Stored items
=== Section Start ===
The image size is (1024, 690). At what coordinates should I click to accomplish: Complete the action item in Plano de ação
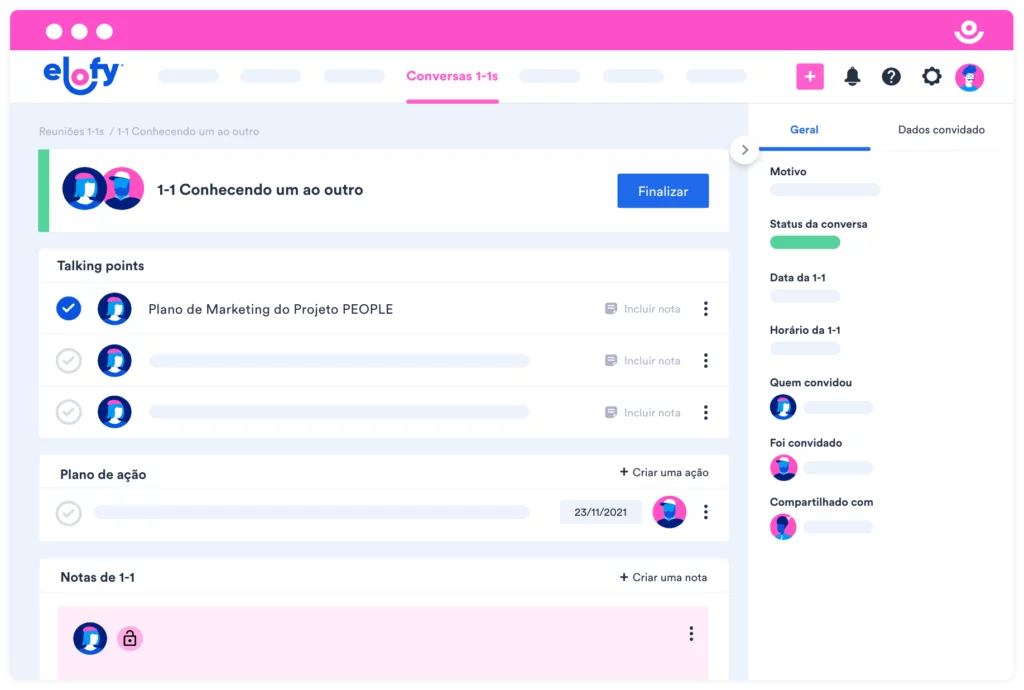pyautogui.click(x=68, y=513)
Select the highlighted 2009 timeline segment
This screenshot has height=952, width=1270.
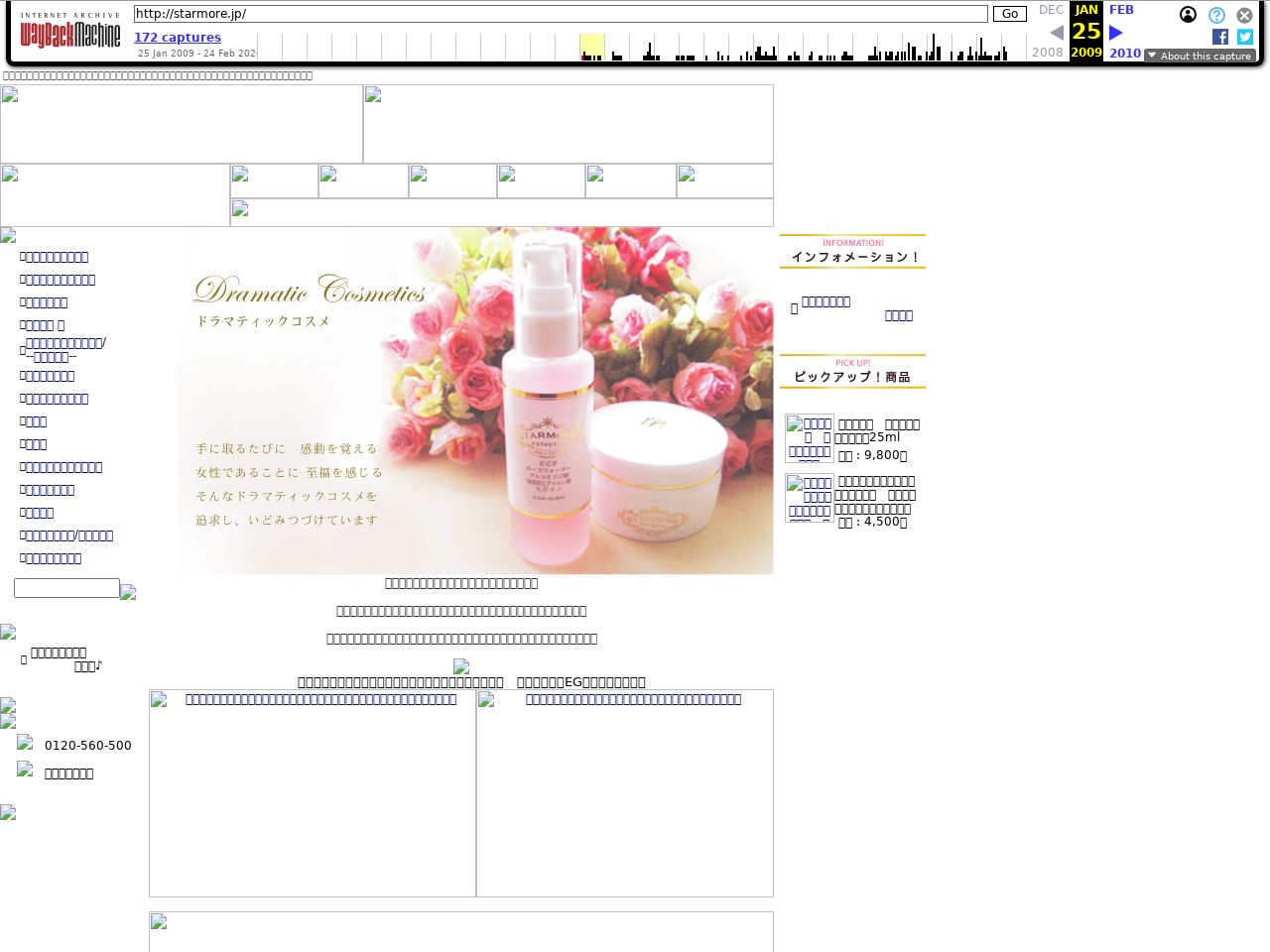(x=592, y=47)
=== Section End ===
*Exercise requirements:* With the pictures removed, print the entries above exactly.

*Result below:*
The image size is (1024, 690). At what coordinates should I click to accomplish: Complete the action item in Plano de ação
pyautogui.click(x=68, y=513)
Select the highlighted 2009 timeline segment
This screenshot has height=952, width=1270.
(x=592, y=47)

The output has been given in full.